>>>>>

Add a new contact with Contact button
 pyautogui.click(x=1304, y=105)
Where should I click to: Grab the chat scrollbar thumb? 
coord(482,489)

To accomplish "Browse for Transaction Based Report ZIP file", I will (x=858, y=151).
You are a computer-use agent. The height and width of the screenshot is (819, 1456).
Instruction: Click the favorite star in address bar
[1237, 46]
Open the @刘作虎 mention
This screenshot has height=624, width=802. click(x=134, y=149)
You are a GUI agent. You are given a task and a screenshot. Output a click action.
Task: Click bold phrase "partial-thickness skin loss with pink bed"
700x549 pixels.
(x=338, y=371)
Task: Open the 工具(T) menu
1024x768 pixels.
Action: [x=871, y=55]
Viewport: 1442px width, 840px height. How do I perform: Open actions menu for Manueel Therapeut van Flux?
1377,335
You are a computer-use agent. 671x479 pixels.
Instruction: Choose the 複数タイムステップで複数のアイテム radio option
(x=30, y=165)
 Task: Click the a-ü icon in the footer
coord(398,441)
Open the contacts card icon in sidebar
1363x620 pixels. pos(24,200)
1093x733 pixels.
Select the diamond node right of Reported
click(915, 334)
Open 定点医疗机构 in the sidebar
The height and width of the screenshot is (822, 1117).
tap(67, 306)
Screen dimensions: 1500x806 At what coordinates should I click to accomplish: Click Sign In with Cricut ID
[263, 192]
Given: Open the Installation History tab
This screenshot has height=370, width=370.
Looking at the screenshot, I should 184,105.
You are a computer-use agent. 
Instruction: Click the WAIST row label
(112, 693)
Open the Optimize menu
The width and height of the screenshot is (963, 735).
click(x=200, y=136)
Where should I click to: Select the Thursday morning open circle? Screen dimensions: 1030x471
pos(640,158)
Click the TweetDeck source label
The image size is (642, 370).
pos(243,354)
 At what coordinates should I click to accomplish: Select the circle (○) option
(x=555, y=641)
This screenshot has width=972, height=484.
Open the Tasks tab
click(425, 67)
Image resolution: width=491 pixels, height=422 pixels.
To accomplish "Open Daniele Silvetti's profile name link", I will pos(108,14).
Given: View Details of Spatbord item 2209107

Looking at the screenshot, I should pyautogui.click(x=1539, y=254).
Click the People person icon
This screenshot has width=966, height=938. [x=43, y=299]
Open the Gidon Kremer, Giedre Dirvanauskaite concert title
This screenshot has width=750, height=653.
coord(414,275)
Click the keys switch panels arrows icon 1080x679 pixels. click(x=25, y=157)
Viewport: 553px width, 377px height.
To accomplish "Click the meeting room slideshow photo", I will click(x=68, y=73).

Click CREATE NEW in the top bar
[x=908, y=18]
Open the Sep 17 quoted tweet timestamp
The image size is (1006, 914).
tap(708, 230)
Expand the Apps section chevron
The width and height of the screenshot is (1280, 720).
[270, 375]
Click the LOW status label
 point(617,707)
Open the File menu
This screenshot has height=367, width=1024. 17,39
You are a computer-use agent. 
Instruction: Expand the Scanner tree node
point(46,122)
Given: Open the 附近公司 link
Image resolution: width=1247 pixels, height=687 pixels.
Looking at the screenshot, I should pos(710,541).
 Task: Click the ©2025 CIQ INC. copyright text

<<<<<

## DIRECTIONS
Reproduce, word for word, all of the entries above.

## OUTPUT BELOW
Add a new contact with Contact button
 pyautogui.click(x=1304, y=105)
Where should I click to: Grab the chat scrollbar thumb? 
coord(482,489)

To accomplish "Browse for Transaction Based Report ZIP file", I will (x=858, y=151).
You are a computer-use agent. The height and width of the screenshot is (819, 1456).
Instruction: Click the favorite star in address bar
[1237, 46]
Open the @刘作虎 mention
This screenshot has height=624, width=802. click(x=134, y=149)
You are a GUI agent. You are given a task and a screenshot. Output a click action.
Task: Click bold phrase "partial-thickness skin loss with pink bed"
700x549 pixels.
(x=338, y=371)
Task: Open the 工具(T) menu
1024x768 pixels.
Action: [x=871, y=55]
Viewport: 1442px width, 840px height. How do I perform: Open actions menu for Manueel Therapeut van Flux?
1377,335
You are a computer-use agent. 671x479 pixels.
Instruction: Choose the 複数タイムステップで複数のアイテム radio option
(x=30, y=165)
 Task: Click the a-ü icon in the footer
coord(398,441)
Open the contacts card icon in sidebar
1363x620 pixels. pos(24,200)
1093x733 pixels.
Select the diamond node right of Reported
click(915, 334)
Open 定点医疗机构 in the sidebar
The height and width of the screenshot is (822, 1117).
tap(67, 306)
Screen dimensions: 1500x806 At what coordinates should I click to accomplish: Click Sign In with Cricut ID
[263, 192]
Given: Open the Installation History tab
This screenshot has height=370, width=370.
Looking at the screenshot, I should 184,105.
You are a computer-use agent. 
Instruction: Click the WAIST row label
(112, 693)
Open the Optimize menu
The width and height of the screenshot is (963, 735).
click(x=200, y=136)
Where should I click to: Select the Thursday morning open circle? Screen dimensions: 1030x471
pos(640,158)
Click the TweetDeck source label
The image size is (642, 370).
pos(243,354)
 At what coordinates should I click to accomplish: Select the circle (○) option
(x=555, y=641)
This screenshot has width=972, height=484.
Open the Tasks tab
click(425, 67)
Image resolution: width=491 pixels, height=422 pixels.
To accomplish "Open Daniele Silvetti's profile name link", I will pos(108,14).
Given: View Details of Spatbord item 2209107

Looking at the screenshot, I should pyautogui.click(x=1539, y=254).
Click the People person icon
This screenshot has width=966, height=938. [x=43, y=299]
Open the Gidon Kremer, Giedre Dirvanauskaite concert title
This screenshot has width=750, height=653.
coord(414,275)
Click the keys switch panels arrows icon 1080x679 pixels. click(x=25, y=157)
Viewport: 553px width, 377px height.
To accomplish "Click the meeting room slideshow photo", I will click(x=68, y=73).

Click CREATE NEW in the top bar
[x=908, y=18]
Open the Sep 17 quoted tweet timestamp
The image size is (1006, 914).
tap(708, 230)
Expand the Apps section chevron
The width and height of the screenshot is (1280, 720).
[270, 375]
Click the LOW status label
 point(617,707)
Open the File menu
This screenshot has height=367, width=1024. 17,39
You are a computer-use agent. 
Instruction: Expand the Scanner tree node
point(46,122)
Given: Open the 附近公司 link
Image resolution: width=1247 pixels, height=687 pixels.
Looking at the screenshot, I should pos(710,541).
 Task: Click the ©2025 CIQ INC. copyright text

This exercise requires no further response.